:: What is required ::
Each line below with the string "text" should be copied.

:: Records for this task ::
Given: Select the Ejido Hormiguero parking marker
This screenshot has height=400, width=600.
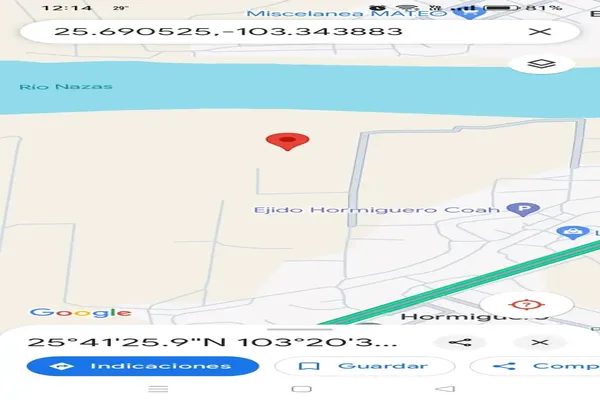Looking at the screenshot, I should (523, 209).
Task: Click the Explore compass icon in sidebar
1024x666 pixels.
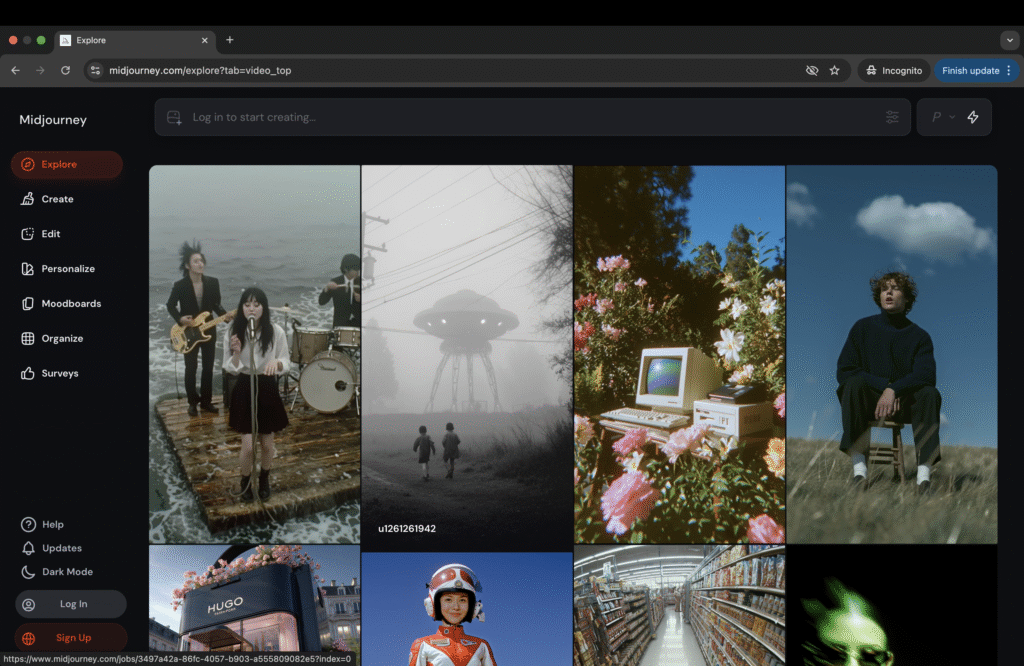Action: point(28,165)
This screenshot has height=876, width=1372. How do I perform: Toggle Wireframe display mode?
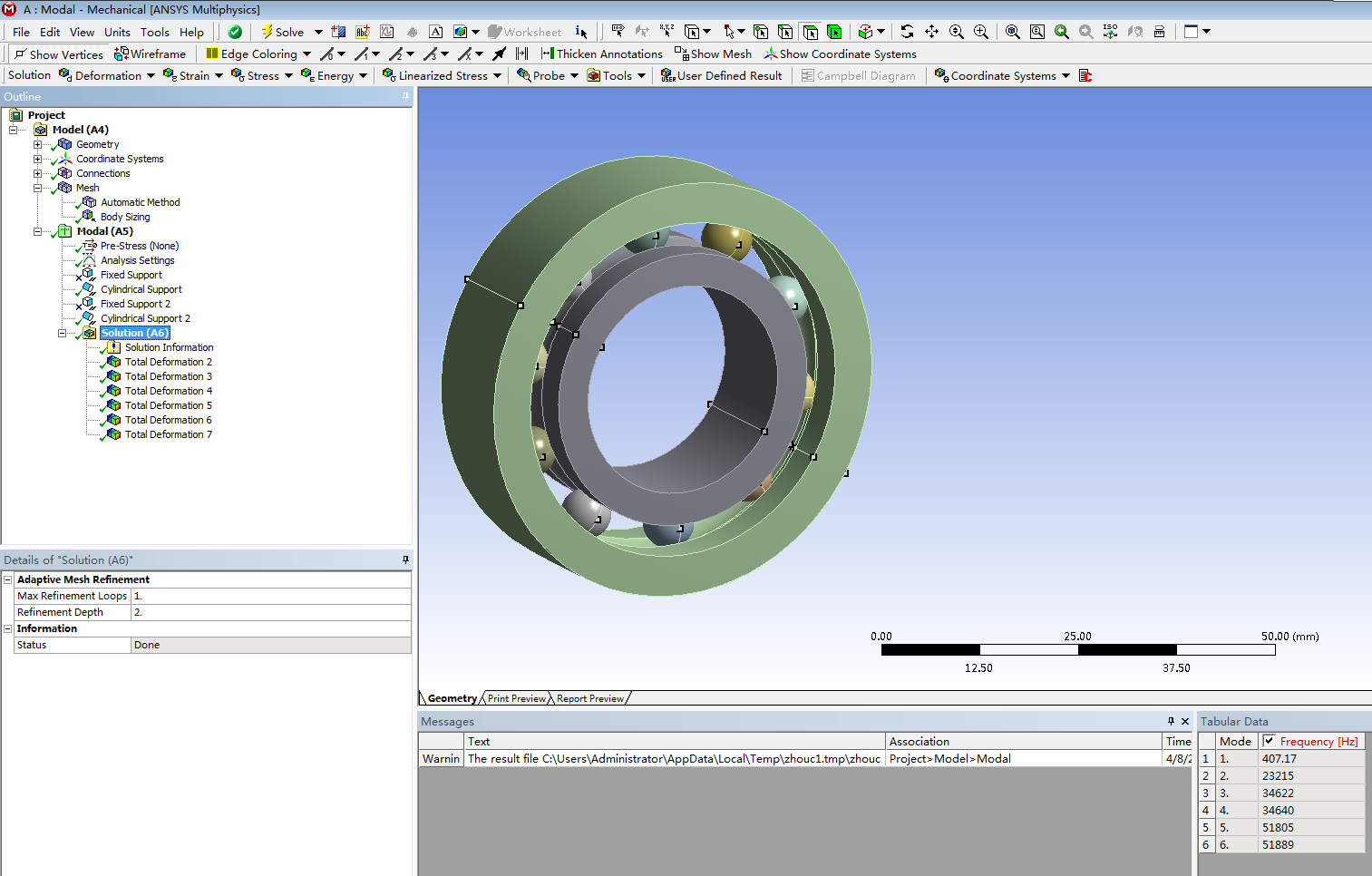click(x=150, y=54)
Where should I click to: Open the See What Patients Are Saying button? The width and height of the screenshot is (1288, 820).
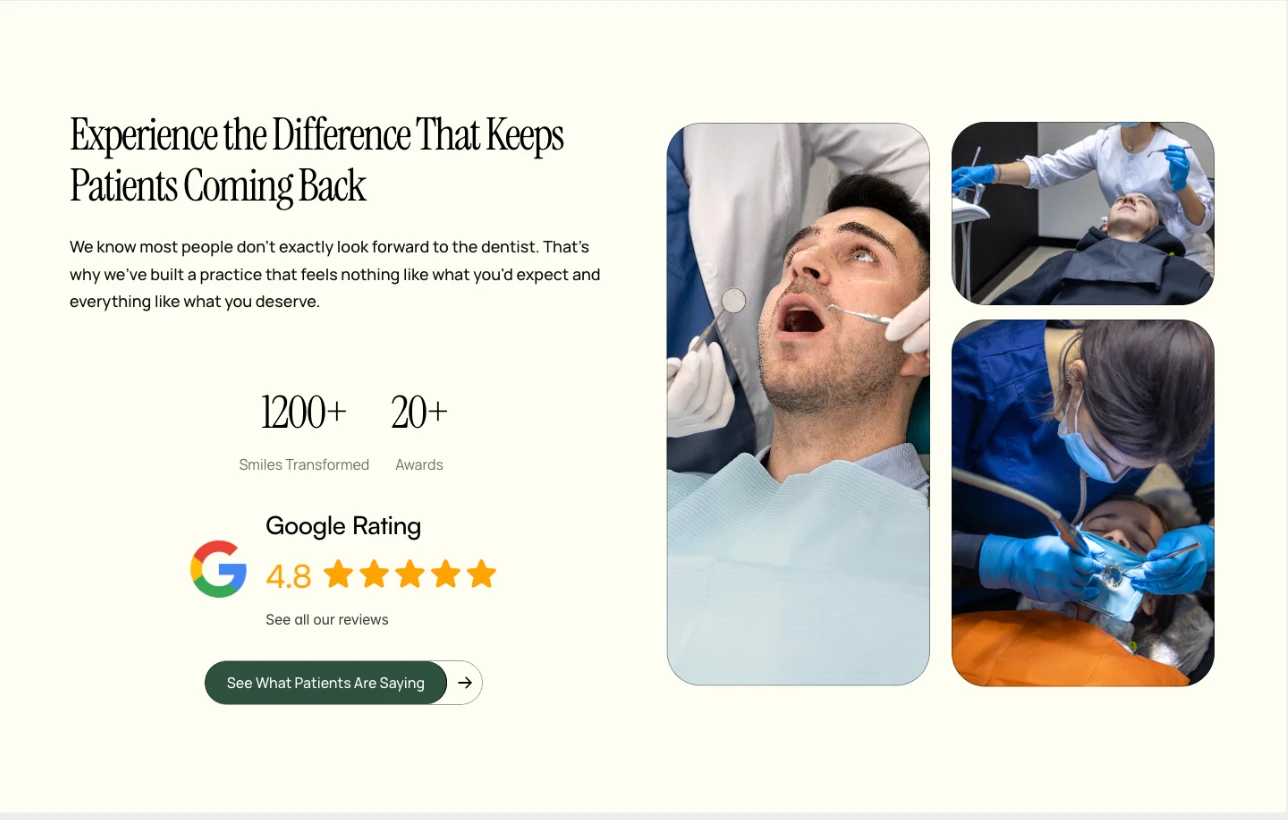(x=326, y=683)
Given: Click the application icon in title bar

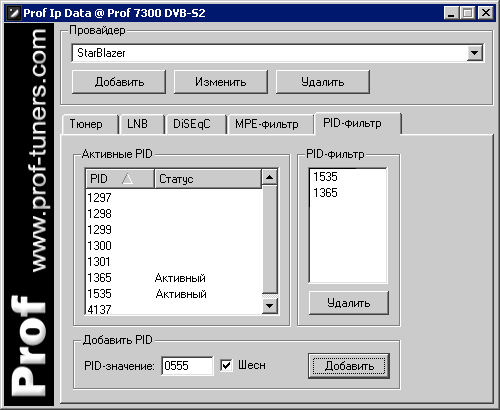Looking at the screenshot, I should pos(14,13).
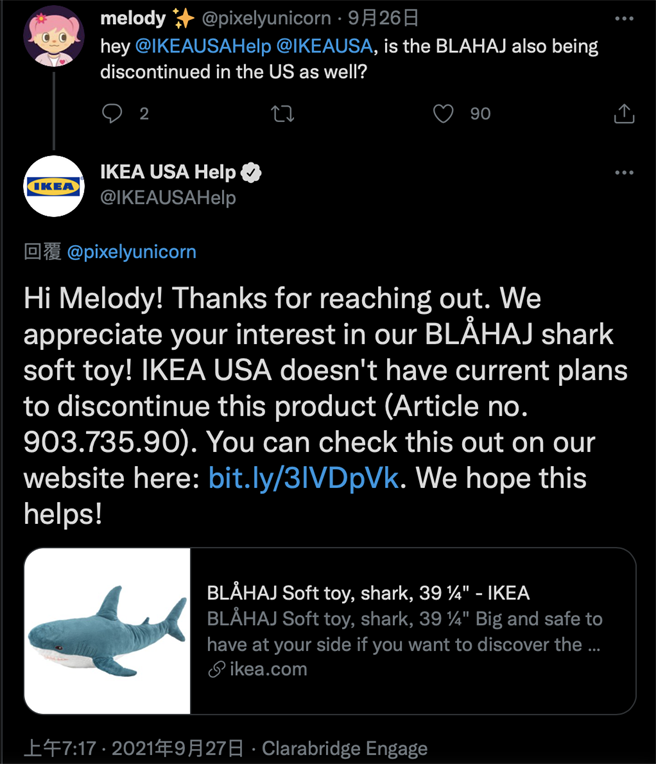Image resolution: width=656 pixels, height=764 pixels.
Task: Open the IKEA USA Help display name
Action: (x=168, y=173)
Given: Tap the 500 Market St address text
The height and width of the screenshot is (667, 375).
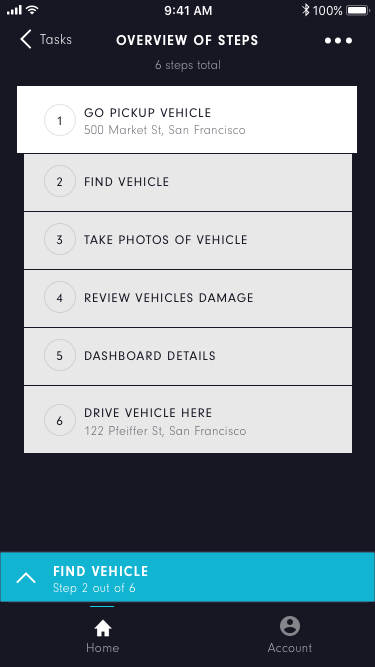Looking at the screenshot, I should [165, 130].
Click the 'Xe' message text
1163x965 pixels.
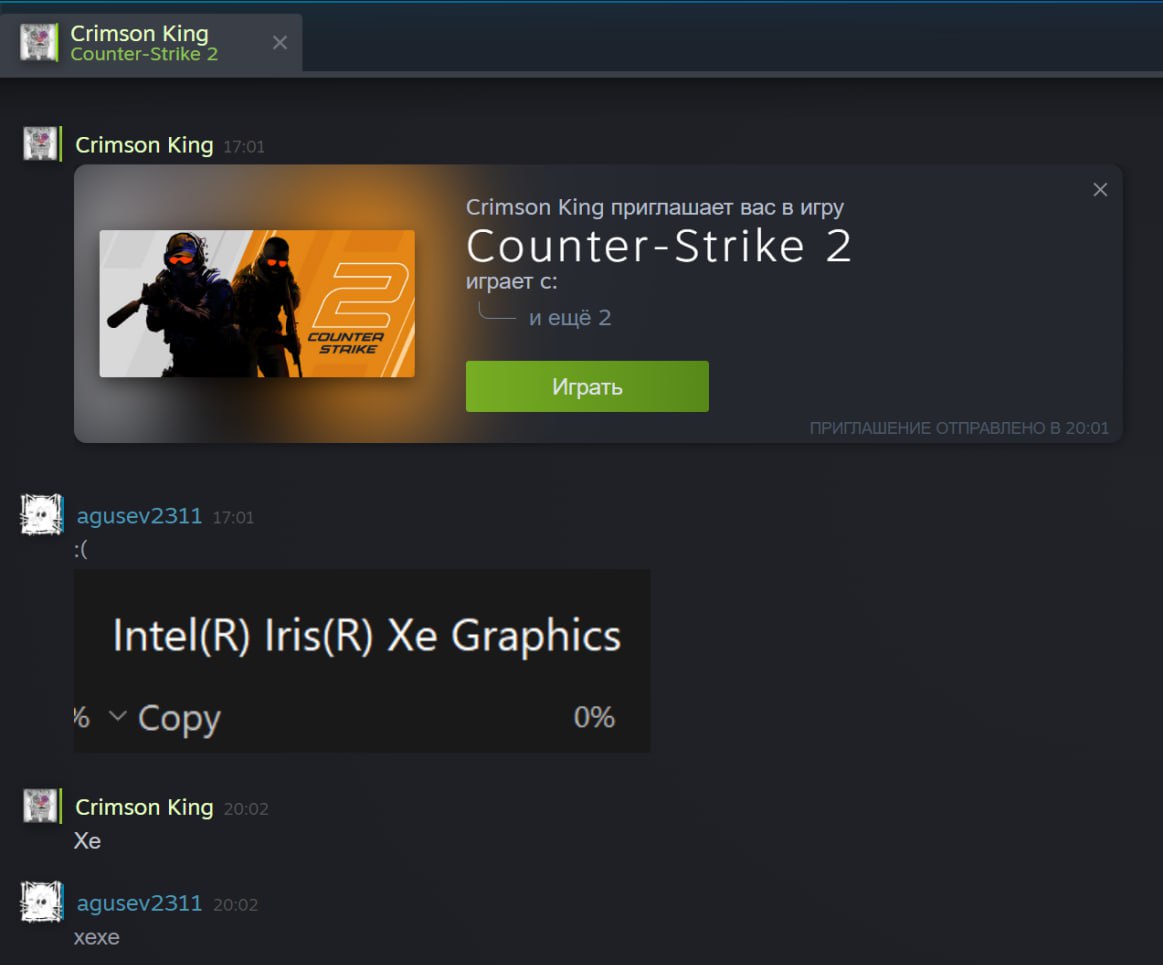click(87, 841)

:: Task result ::
Given: Tap the 500 Market St address text
Click the 'Xe' message text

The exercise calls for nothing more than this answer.